**Provided records**
[BEGIN]

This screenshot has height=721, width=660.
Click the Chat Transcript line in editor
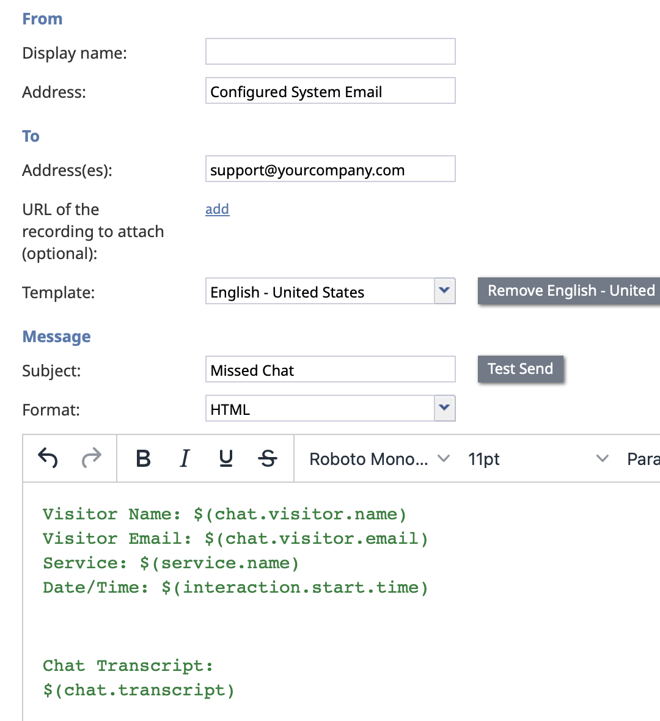(128, 665)
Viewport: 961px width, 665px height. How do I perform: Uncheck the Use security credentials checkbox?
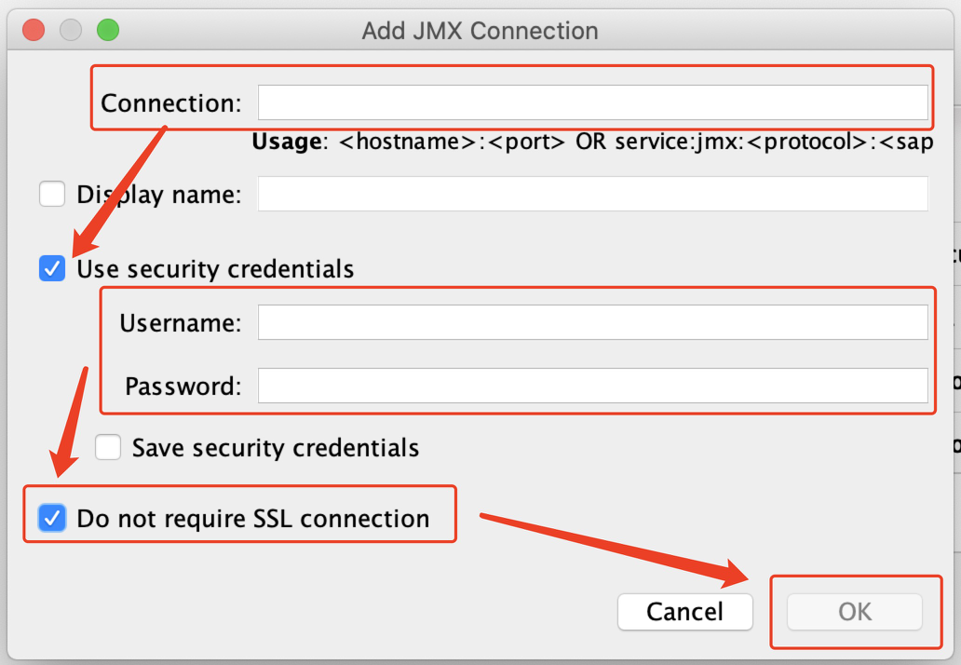pyautogui.click(x=52, y=269)
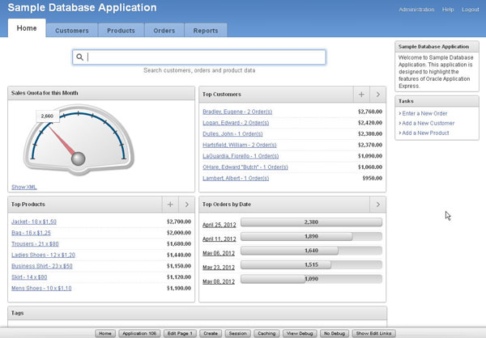Go to the Orders tab

[x=164, y=31]
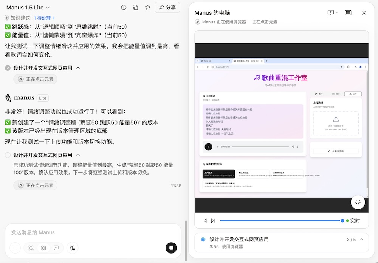378x263 pixels.
Task: Click the lightning speed button on remote view
Action: click(358, 202)
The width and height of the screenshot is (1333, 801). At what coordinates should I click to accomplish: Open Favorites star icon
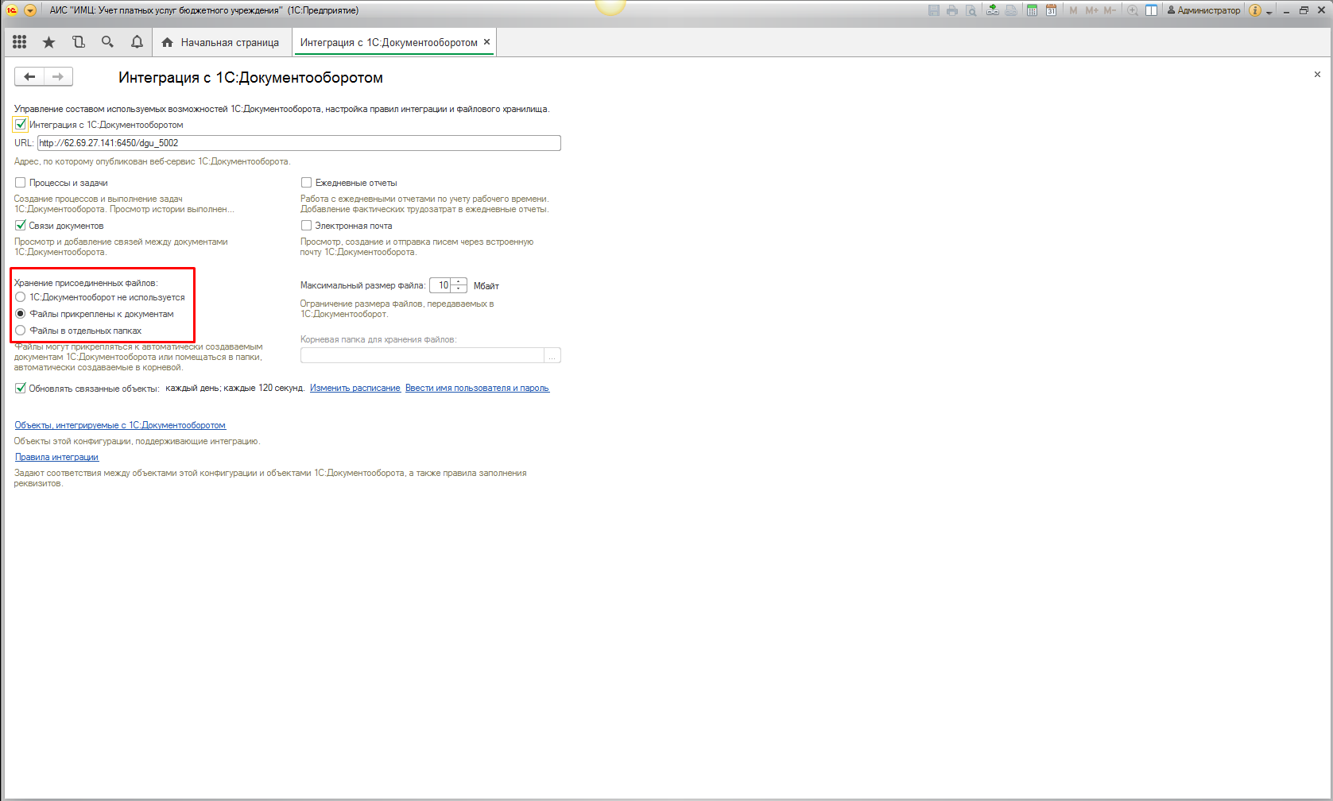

[END]

**Task**
Reproduce all of the lines above verbatim, omitting the pictures.

**Solved exercise**
This screenshot has height=721, width=660.
Click the Chat Transcript line in editor
(128, 665)
Viewport: 961px width, 665px height. How do I perform: Uncheck the Use security credentials checkbox?
pyautogui.click(x=52, y=269)
Go to the Orders tab

[x=164, y=31]
378x263 pixels.
Task: Click the lightning speed button on remote view
Action: click(358, 202)
The width and height of the screenshot is (1333, 801). At what coordinates should I click to accomplish: Open Favorites star icon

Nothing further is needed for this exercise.